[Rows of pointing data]
********
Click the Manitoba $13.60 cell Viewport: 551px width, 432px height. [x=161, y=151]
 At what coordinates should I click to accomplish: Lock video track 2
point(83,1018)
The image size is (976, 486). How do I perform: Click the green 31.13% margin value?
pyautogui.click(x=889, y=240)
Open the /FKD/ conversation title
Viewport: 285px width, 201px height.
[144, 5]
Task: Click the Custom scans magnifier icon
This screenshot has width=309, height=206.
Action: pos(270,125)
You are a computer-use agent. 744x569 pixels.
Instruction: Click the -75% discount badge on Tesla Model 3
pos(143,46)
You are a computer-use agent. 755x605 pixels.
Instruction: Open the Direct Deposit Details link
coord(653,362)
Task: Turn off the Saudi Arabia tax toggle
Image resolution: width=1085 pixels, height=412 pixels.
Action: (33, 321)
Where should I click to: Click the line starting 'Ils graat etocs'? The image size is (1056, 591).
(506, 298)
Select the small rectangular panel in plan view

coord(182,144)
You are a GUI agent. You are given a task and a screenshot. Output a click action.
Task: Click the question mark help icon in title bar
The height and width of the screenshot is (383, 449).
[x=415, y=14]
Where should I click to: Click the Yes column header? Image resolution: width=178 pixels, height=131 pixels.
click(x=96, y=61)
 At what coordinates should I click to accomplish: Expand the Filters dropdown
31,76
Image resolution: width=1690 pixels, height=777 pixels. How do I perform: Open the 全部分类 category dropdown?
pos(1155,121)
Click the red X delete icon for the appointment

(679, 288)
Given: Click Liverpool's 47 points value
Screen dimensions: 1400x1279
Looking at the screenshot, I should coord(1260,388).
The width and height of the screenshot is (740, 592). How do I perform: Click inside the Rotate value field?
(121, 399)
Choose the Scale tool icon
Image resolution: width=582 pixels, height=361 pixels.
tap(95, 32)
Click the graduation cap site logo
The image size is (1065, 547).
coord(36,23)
********
Reproduce the lines word for word, starting with the line that contains "Select the small" and continuing through the last of the lines.

• Answer for this exercise:
Select the small rectangular panel in plan view

coord(182,144)
You are a GUI agent. You are given a task and a screenshot. Output a click action.
Task: Click the question mark help icon in title bar
The height and width of the screenshot is (383, 449).
[x=415, y=14]
Where should I click to: Click the Yes column header? Image resolution: width=178 pixels, height=131 pixels.
click(x=96, y=61)
 At what coordinates should I click to accomplish: Expand the Filters dropdown
31,76
Image resolution: width=1690 pixels, height=777 pixels. How do I perform: Open the 全部分类 category dropdown?
pos(1155,121)
Click the red X delete icon for the appointment

(679, 288)
Given: Click Liverpool's 47 points value
Screen dimensions: 1400x1279
Looking at the screenshot, I should coord(1260,388).
The width and height of the screenshot is (740, 592). How do I perform: Click inside the Rotate value field?
(121, 399)
Choose the Scale tool icon
Image resolution: width=582 pixels, height=361 pixels.
tap(95, 32)
Click the graduation cap site logo
The image size is (1065, 547).
coord(36,23)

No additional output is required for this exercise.